Australia’s population growth has continued to slow from its peak in 2008-09 and is now just below the 20-year average growth rate.
The national population reached 23.7 million at the end of March after growing 1.4 per cent over the year, according to new data from the Australian Bureau of Statistics (ABS).
Deaths throughout Australia exceeded births by 12,600. However, this was offset by net overseas migration of 173,100 people, which represented 55 per cent of the country’s population growth.
Victoria recorded the strongest growth, expanding its population by 1.7 per cent to 5.9 million.

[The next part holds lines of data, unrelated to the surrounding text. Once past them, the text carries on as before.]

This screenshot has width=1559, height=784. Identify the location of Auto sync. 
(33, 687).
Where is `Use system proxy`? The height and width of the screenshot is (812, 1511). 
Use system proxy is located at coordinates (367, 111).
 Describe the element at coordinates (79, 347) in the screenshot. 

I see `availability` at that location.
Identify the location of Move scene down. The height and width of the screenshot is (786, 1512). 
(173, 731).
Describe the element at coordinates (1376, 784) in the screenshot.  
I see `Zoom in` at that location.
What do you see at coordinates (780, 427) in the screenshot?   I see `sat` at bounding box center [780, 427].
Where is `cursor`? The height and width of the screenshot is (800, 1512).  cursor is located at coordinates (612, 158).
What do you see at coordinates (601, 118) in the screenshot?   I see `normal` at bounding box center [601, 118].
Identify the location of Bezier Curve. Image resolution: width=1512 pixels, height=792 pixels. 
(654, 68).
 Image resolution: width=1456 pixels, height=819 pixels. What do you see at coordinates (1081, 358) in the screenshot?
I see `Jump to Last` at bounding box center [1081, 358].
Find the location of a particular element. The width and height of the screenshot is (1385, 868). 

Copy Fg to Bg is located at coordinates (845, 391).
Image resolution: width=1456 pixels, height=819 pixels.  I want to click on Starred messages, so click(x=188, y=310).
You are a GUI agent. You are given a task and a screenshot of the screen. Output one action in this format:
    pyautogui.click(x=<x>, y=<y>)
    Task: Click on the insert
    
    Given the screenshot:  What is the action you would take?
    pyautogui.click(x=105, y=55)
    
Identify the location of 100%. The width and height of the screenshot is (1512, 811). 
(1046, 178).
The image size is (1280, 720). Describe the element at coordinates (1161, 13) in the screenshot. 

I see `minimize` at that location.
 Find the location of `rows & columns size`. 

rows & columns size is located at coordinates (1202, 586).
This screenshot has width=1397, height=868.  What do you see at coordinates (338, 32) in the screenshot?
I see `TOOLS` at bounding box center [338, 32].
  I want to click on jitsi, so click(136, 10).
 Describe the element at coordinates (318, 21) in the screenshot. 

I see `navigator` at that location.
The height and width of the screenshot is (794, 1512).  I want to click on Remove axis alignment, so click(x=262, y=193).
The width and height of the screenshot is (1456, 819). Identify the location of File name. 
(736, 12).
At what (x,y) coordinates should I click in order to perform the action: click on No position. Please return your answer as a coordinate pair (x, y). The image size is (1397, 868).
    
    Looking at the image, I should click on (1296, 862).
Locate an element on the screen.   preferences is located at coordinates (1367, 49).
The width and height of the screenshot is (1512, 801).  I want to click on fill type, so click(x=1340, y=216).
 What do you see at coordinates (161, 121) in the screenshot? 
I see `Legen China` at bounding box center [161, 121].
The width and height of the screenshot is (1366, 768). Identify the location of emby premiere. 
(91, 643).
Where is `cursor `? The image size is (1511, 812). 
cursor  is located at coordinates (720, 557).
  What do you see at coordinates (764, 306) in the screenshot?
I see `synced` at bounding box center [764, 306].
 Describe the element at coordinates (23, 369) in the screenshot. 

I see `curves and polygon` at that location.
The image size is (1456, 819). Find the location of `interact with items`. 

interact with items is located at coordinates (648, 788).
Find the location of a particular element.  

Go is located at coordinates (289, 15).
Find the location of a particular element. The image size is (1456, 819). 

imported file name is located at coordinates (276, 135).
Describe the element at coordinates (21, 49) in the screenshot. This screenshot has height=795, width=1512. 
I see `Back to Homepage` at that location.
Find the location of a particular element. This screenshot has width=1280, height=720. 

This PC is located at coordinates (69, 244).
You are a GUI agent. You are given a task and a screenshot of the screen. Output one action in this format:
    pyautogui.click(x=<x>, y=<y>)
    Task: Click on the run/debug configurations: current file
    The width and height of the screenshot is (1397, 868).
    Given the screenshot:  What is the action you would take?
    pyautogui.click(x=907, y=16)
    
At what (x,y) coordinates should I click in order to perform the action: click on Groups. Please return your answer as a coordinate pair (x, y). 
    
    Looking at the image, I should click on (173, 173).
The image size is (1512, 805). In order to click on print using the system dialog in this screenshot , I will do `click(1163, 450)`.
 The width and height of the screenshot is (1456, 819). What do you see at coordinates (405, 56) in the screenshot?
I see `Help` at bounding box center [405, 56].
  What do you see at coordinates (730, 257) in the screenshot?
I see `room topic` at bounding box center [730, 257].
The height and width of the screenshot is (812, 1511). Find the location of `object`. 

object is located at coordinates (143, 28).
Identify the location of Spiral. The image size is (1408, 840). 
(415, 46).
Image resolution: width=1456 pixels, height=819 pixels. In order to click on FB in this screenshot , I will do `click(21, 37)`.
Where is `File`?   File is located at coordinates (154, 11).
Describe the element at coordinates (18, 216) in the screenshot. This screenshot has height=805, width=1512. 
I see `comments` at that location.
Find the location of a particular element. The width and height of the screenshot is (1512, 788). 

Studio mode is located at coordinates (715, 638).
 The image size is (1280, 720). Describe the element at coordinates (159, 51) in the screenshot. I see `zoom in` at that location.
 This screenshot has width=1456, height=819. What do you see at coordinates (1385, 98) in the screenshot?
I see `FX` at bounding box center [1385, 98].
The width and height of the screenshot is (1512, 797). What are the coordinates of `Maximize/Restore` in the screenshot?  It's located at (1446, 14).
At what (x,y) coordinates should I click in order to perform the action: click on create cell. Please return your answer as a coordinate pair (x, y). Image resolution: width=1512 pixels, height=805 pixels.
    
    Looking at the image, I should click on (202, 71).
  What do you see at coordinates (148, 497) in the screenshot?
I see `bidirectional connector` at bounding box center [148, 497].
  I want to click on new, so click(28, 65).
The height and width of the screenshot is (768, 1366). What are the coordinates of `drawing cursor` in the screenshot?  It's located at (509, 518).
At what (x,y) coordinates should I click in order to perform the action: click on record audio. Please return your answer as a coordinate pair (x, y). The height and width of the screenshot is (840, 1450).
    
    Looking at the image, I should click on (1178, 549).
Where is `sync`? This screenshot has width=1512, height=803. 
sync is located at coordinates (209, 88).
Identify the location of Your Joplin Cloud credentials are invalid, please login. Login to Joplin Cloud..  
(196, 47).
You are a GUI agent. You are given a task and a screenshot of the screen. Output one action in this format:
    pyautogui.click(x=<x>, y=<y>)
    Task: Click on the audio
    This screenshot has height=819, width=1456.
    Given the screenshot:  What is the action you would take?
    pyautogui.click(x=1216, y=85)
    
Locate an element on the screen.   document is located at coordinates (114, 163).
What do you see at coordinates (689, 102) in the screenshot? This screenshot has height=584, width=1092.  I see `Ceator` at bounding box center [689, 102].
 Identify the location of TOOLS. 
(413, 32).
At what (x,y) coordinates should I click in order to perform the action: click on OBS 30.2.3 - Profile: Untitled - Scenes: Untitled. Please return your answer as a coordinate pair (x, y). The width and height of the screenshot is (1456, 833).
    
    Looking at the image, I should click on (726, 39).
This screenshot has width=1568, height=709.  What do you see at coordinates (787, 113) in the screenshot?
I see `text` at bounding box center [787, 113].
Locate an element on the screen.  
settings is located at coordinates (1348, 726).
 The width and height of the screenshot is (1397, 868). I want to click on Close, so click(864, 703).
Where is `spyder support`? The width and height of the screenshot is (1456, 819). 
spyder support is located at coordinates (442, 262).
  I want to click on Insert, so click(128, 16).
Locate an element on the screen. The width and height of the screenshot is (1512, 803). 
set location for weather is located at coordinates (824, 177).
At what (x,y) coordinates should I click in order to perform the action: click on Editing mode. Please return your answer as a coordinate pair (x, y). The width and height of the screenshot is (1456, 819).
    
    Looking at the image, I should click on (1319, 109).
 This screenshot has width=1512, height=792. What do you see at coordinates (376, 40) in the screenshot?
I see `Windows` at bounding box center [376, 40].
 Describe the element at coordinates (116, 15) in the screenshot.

NSW and Western Australia both recorded 1.4 per cent growth, with NSW’s population reaching 7.6 million and WA’s reaching 2.6 million.
Queensland and the ACT both experienced 1.3 per cent growth, with Queensland climbing to 4.8 million and the ACT climbing to 390,000.
South Australia’s population increased 0.8 per cent to 1.7 million.
The two laggards were Tasmania, which grew 0.3 per cent to 516,000, and the Northern Territory, which grew 0.2 per cent to 244,000.
ABS director of demography Denise Carlton said Victoria and Queensland were the only states to record a net gain from interstate migration.
Ms Carlton said WA’s population growth slowed due to migration – for the first time in a decade, more Australians moved out of the state than into it, while net overseas migration fell 71 per cent over the past two years.
Population growth slumped to 11-year lows in the NT, according to Ms Carlton.
“Net interstate migration losses were the greatest contributor to this slower growth, with the territory recording its largest ever interstate migration loss in the year to March 2015,” she said.